Второе замечание, которое я хотел бы сделать, опять же в виде такого полувопроса вам, коллеги, может быть вы к нему отнесетесь, связывая с тем, что мы обсуждали на первом семинаре с Гасаном Гусейновым. Там у нас была по преимуществу политическая тема, то есть мы обсуждали дружбу как основание или распределенную благожелательность как подлинное основание политического, и вот сейчас в дискуссии, когда Анатолий сказал, что возможно не звукорежиссеры, а, скажем, глухие или вообще те люди, которые не работают, скажем так, «профессионально» (берем это слово в кавычки) со звуком, могут об этом понимать больше, чем профессионалы, в принципе в этом отношении мы все стартуем с одной и той же точки: позиция звукорежиссера или какая-нибудь другая не гарантирует привилегии. Это выводит нас на очень интересный сюжет уже не дружбы как основания солидарности, а вот этого самого разбалансированного опыта, в котором нарушена четкая ясная связь между онтологией и историей как некоторое новое основание нашей солидарности, я бы даже, может быть, сказал о неком новом звуковом интернационале. Поскольку у нас тут семинар, мы можем рассказывать в разной степени безумности идеи, то вот это, конечно, чрезвычайно захватывающая перспектива, хотя, вероятно, она не была прямой целью Анатолия, но, тем не менее, то, что это разрывание связки онтологии-истории тут же возвращает нас в возможность решимости в том числе и политическом смысле. То есть надо, вообще говоря, решиться говорить о звуке таким образом, вот это мне импонирует в наибольшей степени в двух сегодня представленных докладах — это требует очень большой решимости, потому что в принципе это не очень просто, это, конечно, имеет некоторое политическое измерение, в том числе я хотел бы услышать тоже ваши, коллеги, какие-то здесь комментарии. Считаете ли вы применительно к проблематике философии звука или, с другой стороны, применительно к проблематике некоторой дискурсивной, филологической интерпретации звукового, что она оказывается в каком-то смысле всегда имманентна политической?
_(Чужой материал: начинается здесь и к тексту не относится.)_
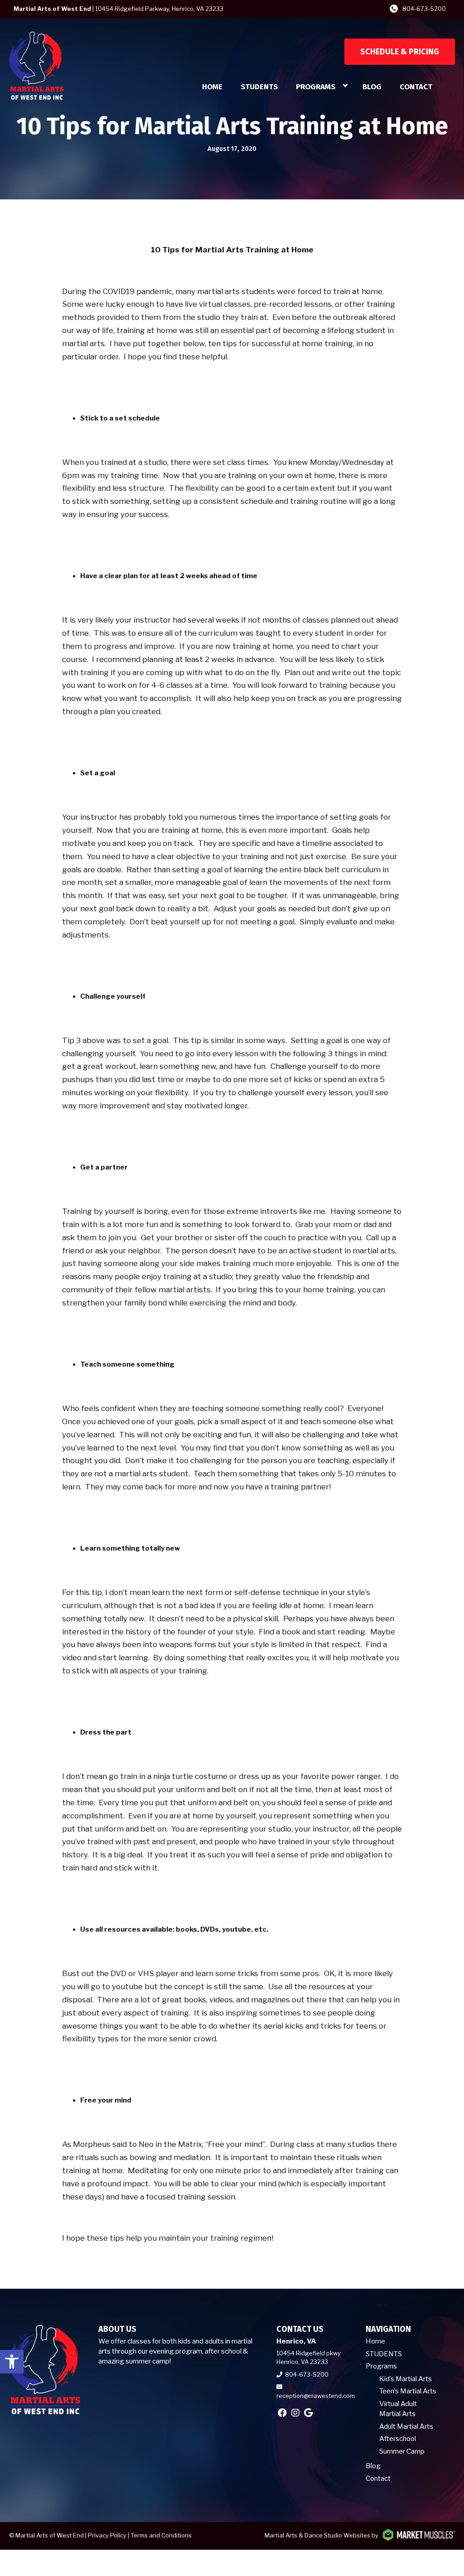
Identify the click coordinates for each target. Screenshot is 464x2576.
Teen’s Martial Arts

Татьяна Венедиктова: За какой вы интернационал?

Петр Сафронов: Да.

Анатолий Рясов: Кто первый?

Андрей Логутов: Хорошо, Петр, абсолютно замечательная реплика, большое спасибо, я даже не знаю, с чего начать.

Петр Сафронов: Можно с первого, про онтологическо-историческое.

Андрей Логутов: Здесь, во-первых, не стоит забывать о том, что я все-таки шел через Бахтина. Для Бахтина история романа — это нечто совершенно особенное, Гаспаров указывал на то, что, например, по крайней Гаспаров обвинял Бахтина заочно в том, что Бахтин придумал сам жанр «меннипеи», для того чтобы укоренить роман в истории. И Бахтин, конечно, пишет о Достоевском как неком исключительном случае на фоне абсолютно всей предыдущей истории. Это исключительный случай, он хотя и имеет некоторые зародыши предыдущей традиции, тем не менее он принципиально нов для Бахтина, более того, он направлен в будущее. Роман Достоевского, форма, поэтика, поэтическая форма романа Достоевского — это проект романа будущего, который Бахтин, раздавая поклоны налево и направо социализму (вынужденно, естественно), даже успевает в паре мест увязать с будущим соцреализма. Поэтому то, что я говорил, я хотел бы вписать в этот более узкий контекст Бахтина, и пока что я могу только сказать, что в докладе, который я читал на конференции про Кафку, Бахтин был второстепенным персонажем, сегодня я Бахтина сделал первостепенным персонажем, это все попытки как-то прощупать почву. То есть я жду, пока меня самого что-то спровоцирует. Приступая к ответу на второй вопрос, нужна ли решимость: я не чувствую в себе никакой решимости, я чувствую в себе любопытство, но, наверно, для некоторого любопытства нужна решимость тоже. На самом деле эта тематика сама по себе очень интересна, потому что, конечно, звук и голос связаны с политическим совершенно очевидным образом: право на голос, право на высказывание, право быть услышанным, а значит право на подходящее пространство, где твой голос не потонет в неартикулированном многоголосье других голосов, и, может быть, это замечание я могу вставить в свой список выгод как пятое, как увязывающее то, что я пытался говорить про роман, действительно с другим, абсолютно не менее важным пластом политического.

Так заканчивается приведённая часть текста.